Conselheiro do Príncipe - Num dado momento, porém, o assombro tomou conta de todos. (Sai a música medieval. Todos congelam, menos o Conselheiro do Príncipe) Como que embalados pelo som de uma música que ninguém ouvia, Tesudetta e meu senhor, Arlindorlandus, passaram a evoluir estranhamente acoplados, e rebolando de tal forma que tivemos a impressão de que um processo de cópula estava em marcha. (Entra um forró. O Rei se ergue, estupefato, a mesma estupefação estampada no rosto dos Conselheiros. Após um tempo,o Rei pula da escada.

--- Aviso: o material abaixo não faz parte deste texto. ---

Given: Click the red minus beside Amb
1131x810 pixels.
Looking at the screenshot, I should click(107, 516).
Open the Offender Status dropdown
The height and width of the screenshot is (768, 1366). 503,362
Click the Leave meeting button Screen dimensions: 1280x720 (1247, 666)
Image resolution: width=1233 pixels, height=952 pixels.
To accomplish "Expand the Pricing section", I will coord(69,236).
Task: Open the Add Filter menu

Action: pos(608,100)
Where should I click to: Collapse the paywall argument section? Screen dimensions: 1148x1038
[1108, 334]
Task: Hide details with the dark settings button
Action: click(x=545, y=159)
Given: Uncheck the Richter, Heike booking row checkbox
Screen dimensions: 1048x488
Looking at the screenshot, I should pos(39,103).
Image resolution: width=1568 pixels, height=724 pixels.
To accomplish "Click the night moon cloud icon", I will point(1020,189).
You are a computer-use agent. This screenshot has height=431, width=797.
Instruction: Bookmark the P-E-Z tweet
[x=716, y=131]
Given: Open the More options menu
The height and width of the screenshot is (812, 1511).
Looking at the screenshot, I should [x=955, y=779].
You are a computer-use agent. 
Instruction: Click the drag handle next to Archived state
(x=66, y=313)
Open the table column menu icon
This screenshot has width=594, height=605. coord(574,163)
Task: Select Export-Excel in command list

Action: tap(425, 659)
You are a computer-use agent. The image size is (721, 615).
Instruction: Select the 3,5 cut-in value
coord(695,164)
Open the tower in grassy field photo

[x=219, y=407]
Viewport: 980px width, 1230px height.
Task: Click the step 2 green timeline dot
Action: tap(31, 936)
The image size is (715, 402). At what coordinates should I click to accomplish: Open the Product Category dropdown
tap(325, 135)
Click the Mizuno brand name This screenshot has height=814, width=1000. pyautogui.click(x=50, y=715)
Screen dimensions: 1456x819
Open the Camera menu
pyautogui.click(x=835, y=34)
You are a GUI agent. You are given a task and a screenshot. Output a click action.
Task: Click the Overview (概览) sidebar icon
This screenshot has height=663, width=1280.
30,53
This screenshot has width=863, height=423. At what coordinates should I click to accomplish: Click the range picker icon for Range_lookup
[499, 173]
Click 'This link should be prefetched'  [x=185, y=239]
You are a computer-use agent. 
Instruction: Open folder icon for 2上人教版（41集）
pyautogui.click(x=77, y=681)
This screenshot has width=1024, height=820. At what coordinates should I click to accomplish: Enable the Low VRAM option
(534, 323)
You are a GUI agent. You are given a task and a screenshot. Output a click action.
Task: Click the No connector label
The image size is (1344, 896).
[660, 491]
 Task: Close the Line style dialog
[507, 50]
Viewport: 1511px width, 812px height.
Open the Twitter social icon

Cessa o forró)
Rei - Mas o que é isso? Estais possuídos pelo demo? É ele que impregna vossos ouvidos de uma canção que não ouvimos e vos instiga a projetarem para a frente e para trás os mútuos ventres, assim promovendo indecorosa intimidade entre vossas partes pudendas?
Tesudetta - Meu pai, estais interpretando erroneamente...
Rei - Calai-vos, antes que a cólera me domine por completo e te esbofeteie até ver tua rosada face deformada!
Príncipe - Senhor, por que partiríeis para uma agressão tão descabida se...
Rei - Calai-vos vós, igualmente, pois do contrário tuas bochechudas faces receberão idêntico flagelo!
Tesudetta - Oh meu Deus, fazei com que papai...
Rei - Como ousaste sarrar minha única e dileta filha, diante de minhas barbas, em meu castelo, e tendo por testemunha toda a minha nobreza e a fronteiriça?
Arlindorlandus - Perdão, senhor, mas não a sarrava!
Rei - Ah, não? E o que fazíeis, grudando o que imagino que possuís entre as pernas na região análoga de Tesudetta?
Tesudetta - Oh, meu pai, acreditai em vossa filha: nada senti de ofensivo, da parte de Arlindorlandus, na região que mencionais!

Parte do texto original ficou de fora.